Wednesday, the fourth night of protests, got visibly ugly. Jelani Cobb was on the scene and posted this recount in the New Yorker this morning:
Nothing that happened in Ferguson, Missouri, on the fourth night since Michael Brown died at the hands of a police officer there, dispelled the notion that this is a place where law enforcement is capable of gross overreaction. Just after sundown on Wednesday, local and state officers filled West Florissant Avenue, the main thoroughfare, with massive clouds of tear gas. They lobbed flash grenades at protesters who were gathered there to demand answers, and, at times, just propelled them down the street. That they ordered the crowd to disperse was not noteworthy. That the order was followed by successive waves of gas, hours after the protests ended, became an object lesson in the issues that brought people into the streets in the first place. Two journalists, Wesley Lowery, of the Washington Post, and Ryan Reilly, of the Huffington Post, and a St. Louis Alderman, Antonio French, were arrested. (The journalists were let go without charges; the alderman, as his wife told reporters, was released after being charged with unlawful assembly.) What transpired in the streets appeared to be a kind a municipal version of shock and awe; the first wave of flash grenades and tear gas had played as a prelude to the appearance of an unusually large armored vehicle, carrying a military-style rifle mounted on a tripod. The message of all of this was something beyond the mere maintenance of law and order: it’s difficult to imagine how armored officers with what looked like a mobile military sniper’s nest could quell the anxieties of a community outraged by allegations regarding the excessive use of force. It revealed itself as a raw matter of public intimidation.

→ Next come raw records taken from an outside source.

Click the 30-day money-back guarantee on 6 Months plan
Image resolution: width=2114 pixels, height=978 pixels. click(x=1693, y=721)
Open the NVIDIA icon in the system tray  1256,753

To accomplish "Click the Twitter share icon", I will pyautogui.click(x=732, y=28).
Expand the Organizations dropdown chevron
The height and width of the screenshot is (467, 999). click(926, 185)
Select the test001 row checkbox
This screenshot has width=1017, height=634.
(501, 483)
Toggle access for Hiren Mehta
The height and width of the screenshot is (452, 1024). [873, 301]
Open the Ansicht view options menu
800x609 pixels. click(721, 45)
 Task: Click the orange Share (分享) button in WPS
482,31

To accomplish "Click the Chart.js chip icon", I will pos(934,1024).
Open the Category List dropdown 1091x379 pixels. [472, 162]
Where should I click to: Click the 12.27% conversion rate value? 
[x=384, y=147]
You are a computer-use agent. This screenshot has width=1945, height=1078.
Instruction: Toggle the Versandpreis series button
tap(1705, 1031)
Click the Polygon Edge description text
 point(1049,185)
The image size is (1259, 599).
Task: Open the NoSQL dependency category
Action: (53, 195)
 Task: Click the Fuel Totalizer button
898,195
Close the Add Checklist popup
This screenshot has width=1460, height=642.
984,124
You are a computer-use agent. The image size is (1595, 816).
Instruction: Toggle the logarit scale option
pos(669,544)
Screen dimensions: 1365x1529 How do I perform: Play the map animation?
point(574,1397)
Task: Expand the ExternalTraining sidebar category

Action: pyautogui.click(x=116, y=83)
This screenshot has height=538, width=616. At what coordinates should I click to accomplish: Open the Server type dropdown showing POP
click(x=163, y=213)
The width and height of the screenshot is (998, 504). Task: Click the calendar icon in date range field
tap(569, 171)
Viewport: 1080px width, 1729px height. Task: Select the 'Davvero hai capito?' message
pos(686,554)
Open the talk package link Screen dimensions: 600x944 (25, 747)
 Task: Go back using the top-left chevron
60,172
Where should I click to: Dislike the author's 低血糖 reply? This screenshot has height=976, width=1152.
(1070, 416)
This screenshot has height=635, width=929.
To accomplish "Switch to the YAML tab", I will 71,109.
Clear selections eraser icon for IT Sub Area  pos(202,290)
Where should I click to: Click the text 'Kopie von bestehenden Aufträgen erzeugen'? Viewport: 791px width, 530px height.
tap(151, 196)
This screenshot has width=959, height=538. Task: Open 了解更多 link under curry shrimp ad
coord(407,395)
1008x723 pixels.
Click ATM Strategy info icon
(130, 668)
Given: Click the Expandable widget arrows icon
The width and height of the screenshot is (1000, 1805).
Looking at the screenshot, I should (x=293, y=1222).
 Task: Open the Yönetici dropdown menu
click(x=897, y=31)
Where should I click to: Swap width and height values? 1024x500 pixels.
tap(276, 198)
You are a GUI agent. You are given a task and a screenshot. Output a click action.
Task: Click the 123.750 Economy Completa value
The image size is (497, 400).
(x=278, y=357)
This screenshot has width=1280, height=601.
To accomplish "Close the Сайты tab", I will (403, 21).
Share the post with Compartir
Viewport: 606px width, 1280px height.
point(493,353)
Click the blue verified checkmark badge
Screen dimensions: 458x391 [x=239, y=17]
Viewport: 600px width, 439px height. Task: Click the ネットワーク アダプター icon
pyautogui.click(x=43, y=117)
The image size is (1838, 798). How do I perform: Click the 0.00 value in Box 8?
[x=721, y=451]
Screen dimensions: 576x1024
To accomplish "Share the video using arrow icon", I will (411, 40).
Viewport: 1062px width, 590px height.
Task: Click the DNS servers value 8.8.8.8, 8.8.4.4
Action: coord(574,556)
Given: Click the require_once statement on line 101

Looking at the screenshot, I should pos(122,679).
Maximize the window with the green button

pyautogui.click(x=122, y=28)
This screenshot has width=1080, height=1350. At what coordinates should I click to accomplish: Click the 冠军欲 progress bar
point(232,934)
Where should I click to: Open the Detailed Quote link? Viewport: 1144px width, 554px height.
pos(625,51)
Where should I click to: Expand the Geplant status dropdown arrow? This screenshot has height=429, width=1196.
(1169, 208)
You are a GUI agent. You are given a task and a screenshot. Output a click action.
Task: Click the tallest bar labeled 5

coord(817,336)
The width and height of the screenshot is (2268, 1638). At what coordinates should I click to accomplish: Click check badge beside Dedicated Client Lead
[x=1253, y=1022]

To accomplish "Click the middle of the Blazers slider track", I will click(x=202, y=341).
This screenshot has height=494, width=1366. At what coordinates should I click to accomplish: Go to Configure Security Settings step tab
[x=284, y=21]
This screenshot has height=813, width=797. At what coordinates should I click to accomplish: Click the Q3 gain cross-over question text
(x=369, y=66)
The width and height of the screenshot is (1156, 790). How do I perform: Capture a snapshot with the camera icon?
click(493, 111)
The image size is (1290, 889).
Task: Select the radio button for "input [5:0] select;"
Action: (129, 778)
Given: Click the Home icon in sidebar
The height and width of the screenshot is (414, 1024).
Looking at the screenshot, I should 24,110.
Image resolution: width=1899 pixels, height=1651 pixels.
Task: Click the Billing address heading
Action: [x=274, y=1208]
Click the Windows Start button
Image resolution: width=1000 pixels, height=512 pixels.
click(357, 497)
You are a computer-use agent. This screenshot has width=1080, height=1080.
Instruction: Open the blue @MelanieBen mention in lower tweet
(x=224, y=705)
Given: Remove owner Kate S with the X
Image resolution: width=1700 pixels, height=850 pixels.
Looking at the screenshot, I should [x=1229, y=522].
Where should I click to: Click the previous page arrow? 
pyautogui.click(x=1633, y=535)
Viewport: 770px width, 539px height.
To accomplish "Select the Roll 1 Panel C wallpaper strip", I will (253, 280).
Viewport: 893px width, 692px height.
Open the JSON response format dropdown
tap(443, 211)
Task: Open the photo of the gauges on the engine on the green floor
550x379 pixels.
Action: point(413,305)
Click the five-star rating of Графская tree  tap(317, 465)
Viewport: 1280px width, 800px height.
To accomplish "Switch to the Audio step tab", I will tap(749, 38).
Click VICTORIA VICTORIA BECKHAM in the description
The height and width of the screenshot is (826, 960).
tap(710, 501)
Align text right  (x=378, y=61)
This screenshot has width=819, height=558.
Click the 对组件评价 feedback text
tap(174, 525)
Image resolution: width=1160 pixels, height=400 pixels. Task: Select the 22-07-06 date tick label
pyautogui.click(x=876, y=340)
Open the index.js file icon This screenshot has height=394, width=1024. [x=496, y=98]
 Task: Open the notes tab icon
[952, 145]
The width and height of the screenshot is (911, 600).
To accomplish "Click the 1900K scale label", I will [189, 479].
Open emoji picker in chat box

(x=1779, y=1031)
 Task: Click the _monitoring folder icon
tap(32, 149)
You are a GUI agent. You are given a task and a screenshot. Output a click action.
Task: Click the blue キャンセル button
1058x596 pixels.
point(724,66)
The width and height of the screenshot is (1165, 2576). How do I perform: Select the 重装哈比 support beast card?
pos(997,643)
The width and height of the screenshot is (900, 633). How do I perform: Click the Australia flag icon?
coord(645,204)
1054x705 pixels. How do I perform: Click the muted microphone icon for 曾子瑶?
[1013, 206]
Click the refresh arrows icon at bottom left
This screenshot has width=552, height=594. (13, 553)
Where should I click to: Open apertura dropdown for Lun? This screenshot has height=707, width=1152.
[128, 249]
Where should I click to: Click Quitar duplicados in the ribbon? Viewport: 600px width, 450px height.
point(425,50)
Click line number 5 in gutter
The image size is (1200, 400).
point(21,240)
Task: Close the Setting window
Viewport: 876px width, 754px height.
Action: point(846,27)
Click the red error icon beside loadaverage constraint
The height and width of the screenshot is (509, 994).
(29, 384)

Which was the point. You give a police department military hardware and the authorization to use it, and American citizens, in this case the black population of Ferguson, looks like an insurgency that requires "counter-terrorist" measures to "contain". The language the police have been using sounds like the kind of strategy deployed in Afghanistan: "reaching out" to the population, working with "leaders" in order to identify "unethical actors in the theater" that may require a "rapid response".
The theater is suburban Missouri, not Anbar province or Fallujah or Balochistan. The people there are not Kurds or Sunni or former Ba'athists. They're Americans.
And this is war being waged upon us.